**What the task asks**
Retyping should cover only the lines from the one containing "Task: Open revision" through the final line of the records, with pictures omitted.

[Source records]
········
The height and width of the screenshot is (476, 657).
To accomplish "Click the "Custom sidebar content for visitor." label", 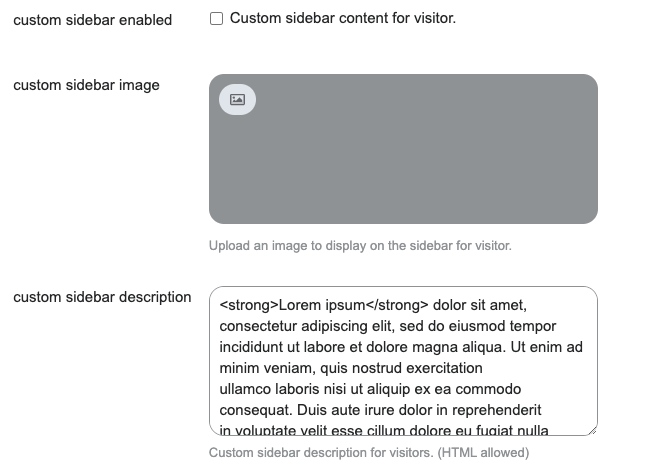I will pyautogui.click(x=342, y=19).
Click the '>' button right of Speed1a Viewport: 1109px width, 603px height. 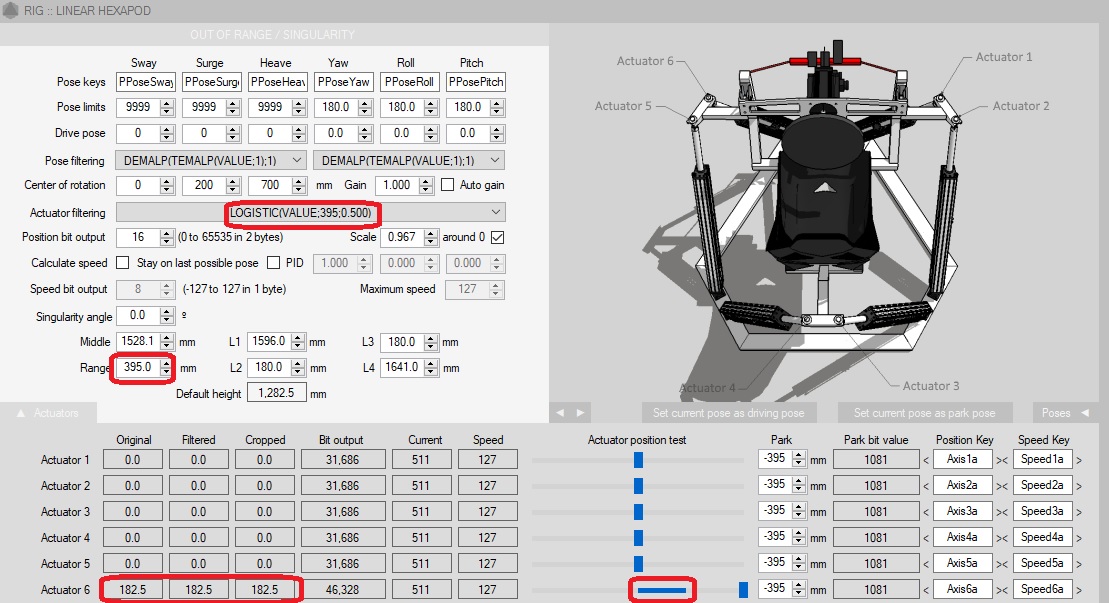point(1078,460)
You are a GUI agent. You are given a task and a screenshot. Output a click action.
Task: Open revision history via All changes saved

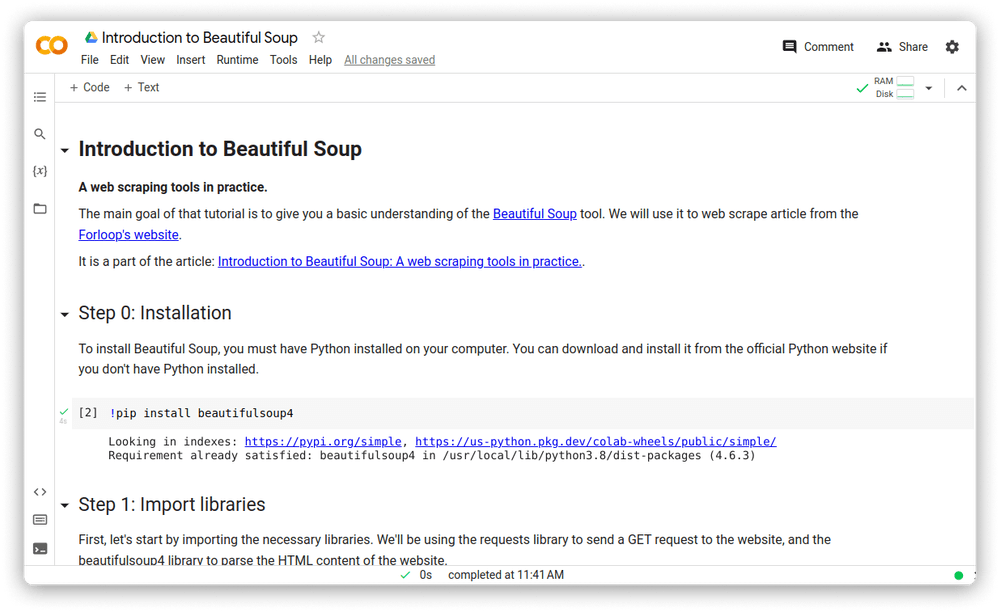(389, 59)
········
**Problem solution**
Task: Open revision history via All changes saved

(389, 59)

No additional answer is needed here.